--- Start of Data listing ---

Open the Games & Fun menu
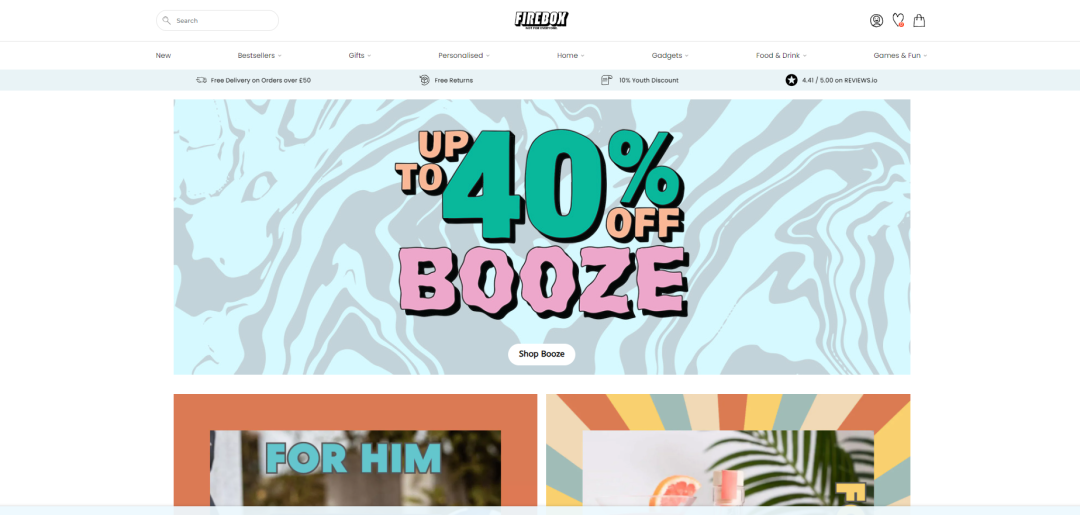Screen dimensions: 1080x515 point(900,56)
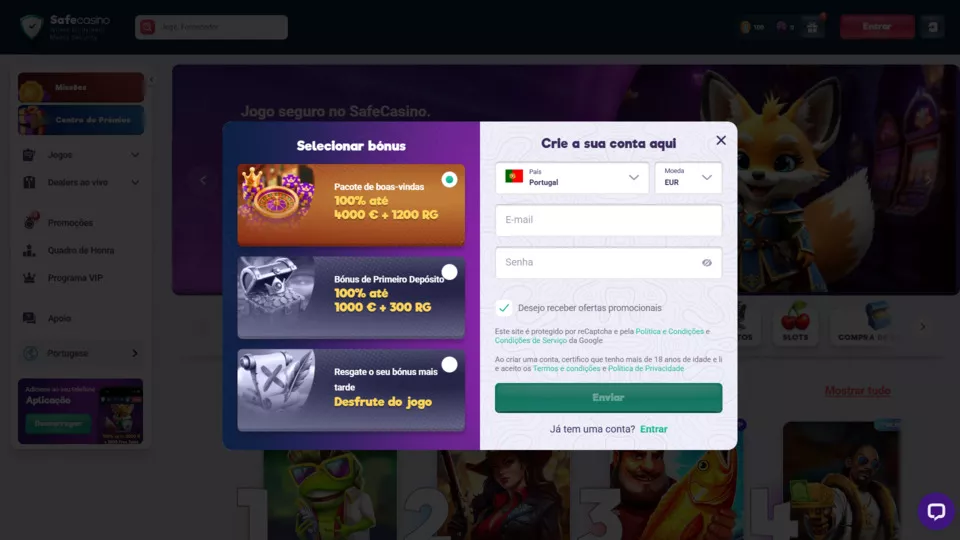The width and height of the screenshot is (960, 540).
Task: Uncheck Desejo receber ofertas promocionais
Action: coord(504,308)

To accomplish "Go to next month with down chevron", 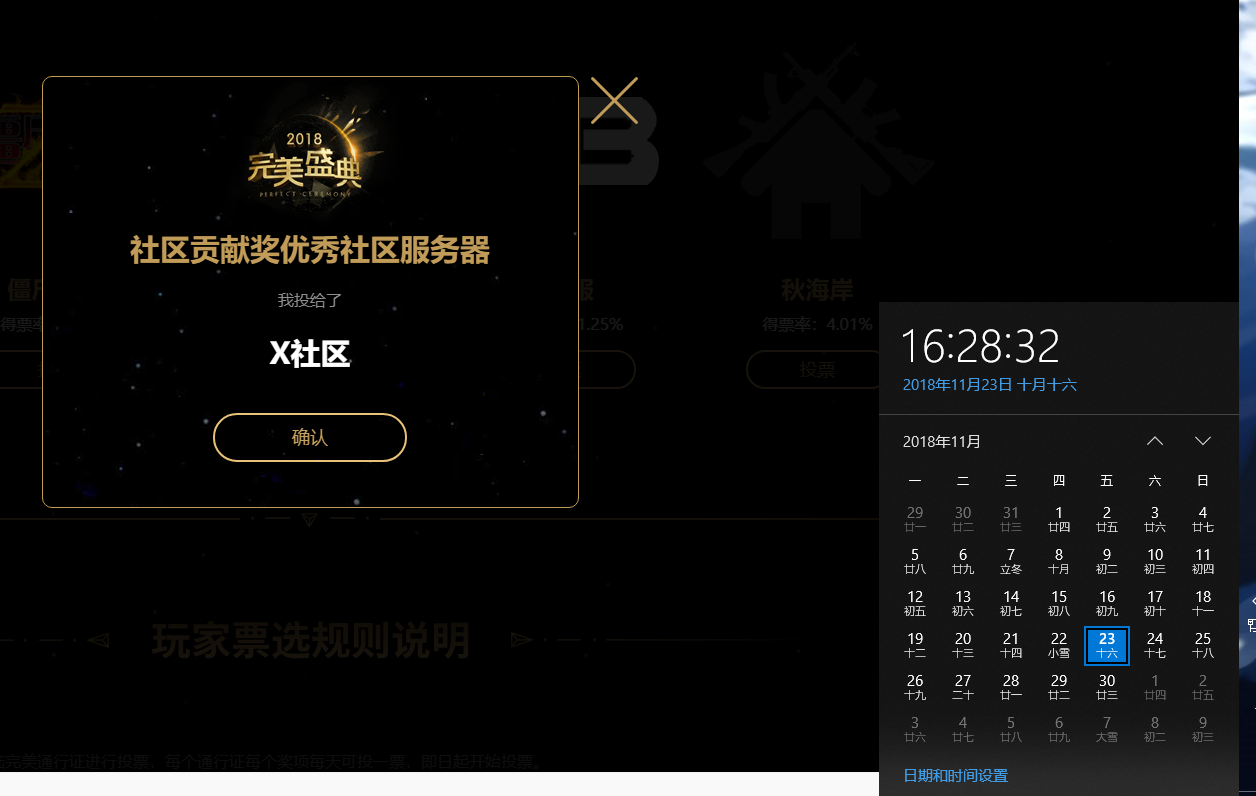I will click(x=1203, y=441).
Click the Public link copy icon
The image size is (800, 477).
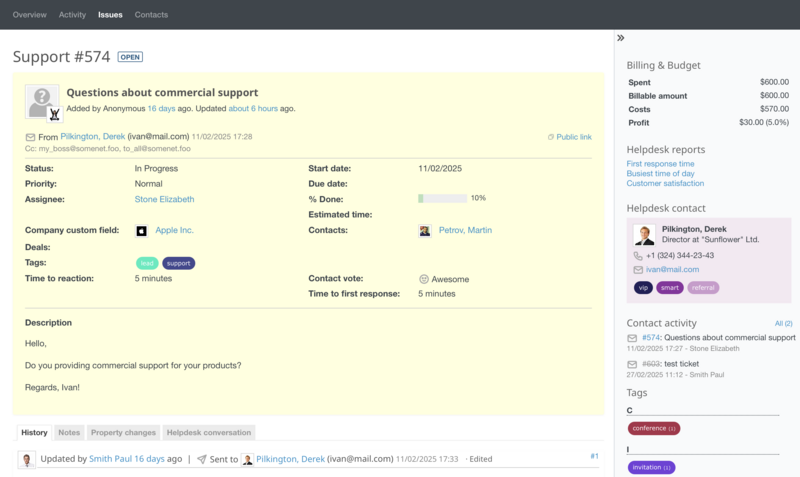[x=550, y=137]
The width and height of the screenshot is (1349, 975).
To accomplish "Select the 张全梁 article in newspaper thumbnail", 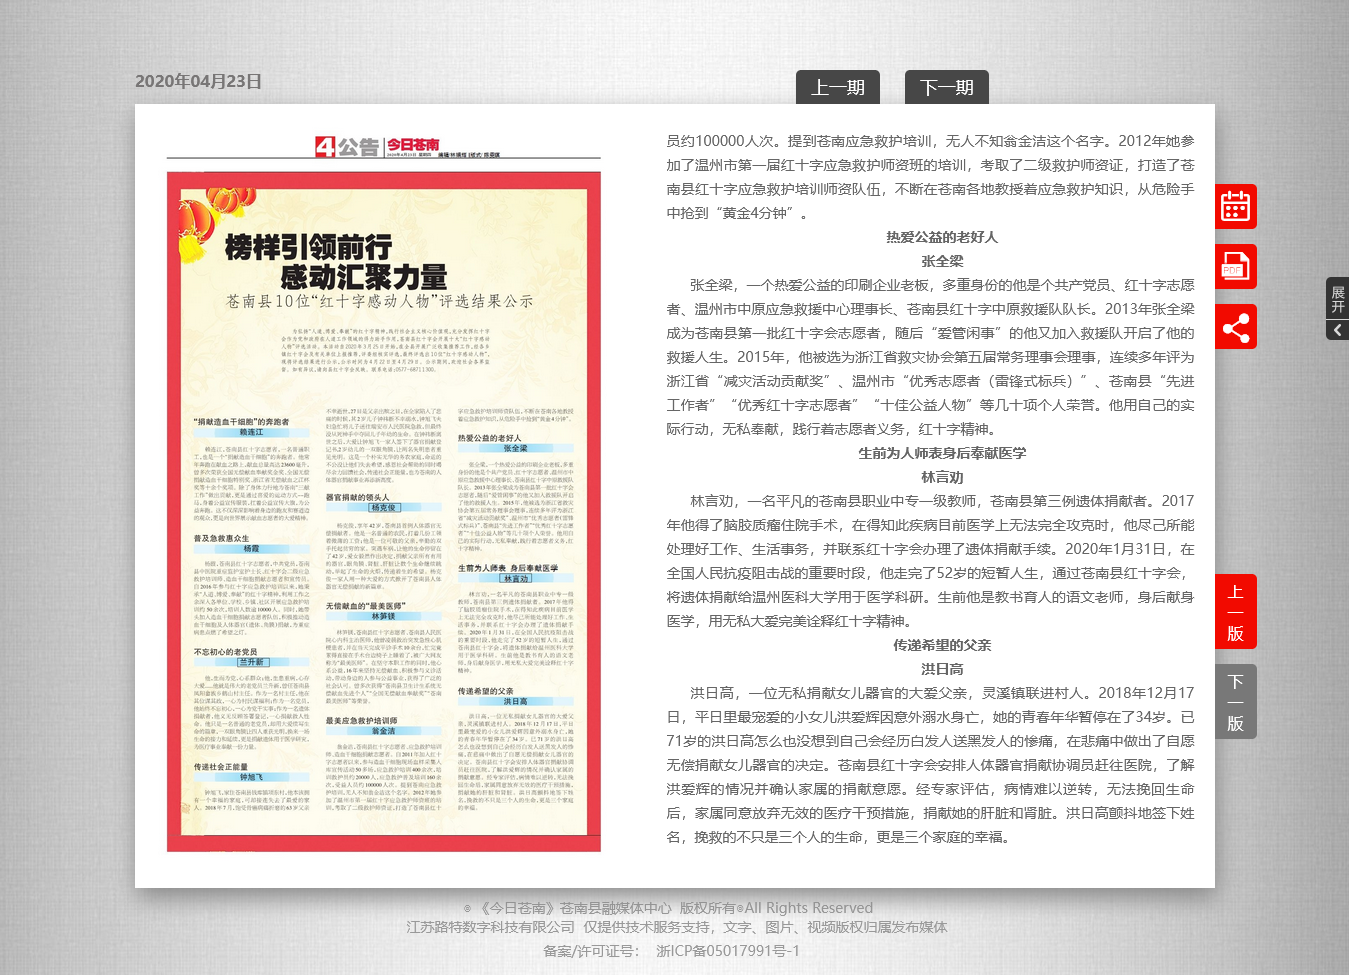I will 515,448.
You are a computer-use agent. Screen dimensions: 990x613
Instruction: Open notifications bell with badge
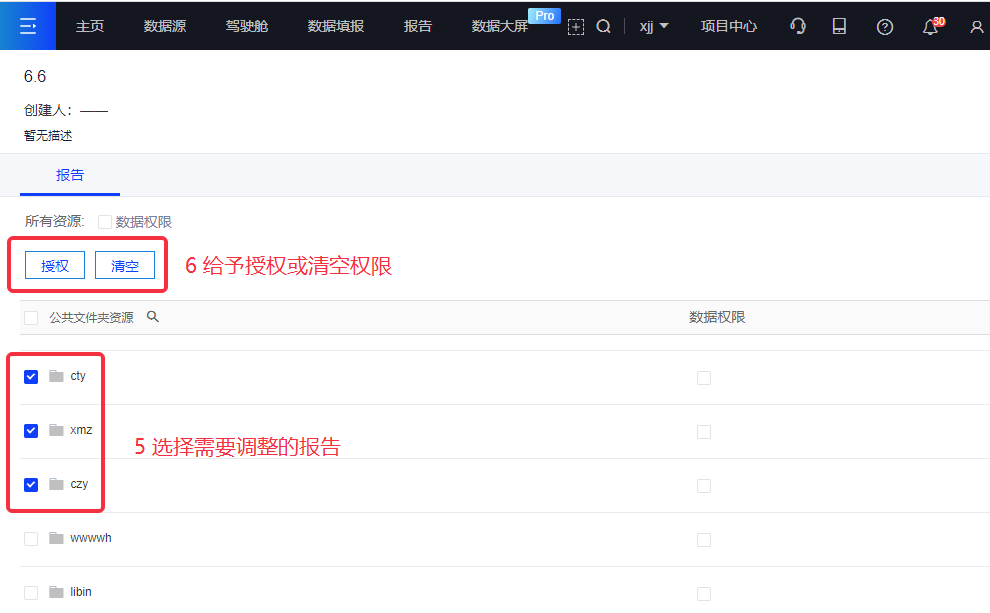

--- End of Data listing ---

*Work required:*
Could you format everything from the line containing "You are a computer-use" down to the end of the records as a JSON list of strings, one string per line, leaving out blank lines and the pictures?

*Solution:*
[
  "You are a computer-use agent. Screen dimensions: 990x613",
  "Instruction: Open notifications bell with badge"
]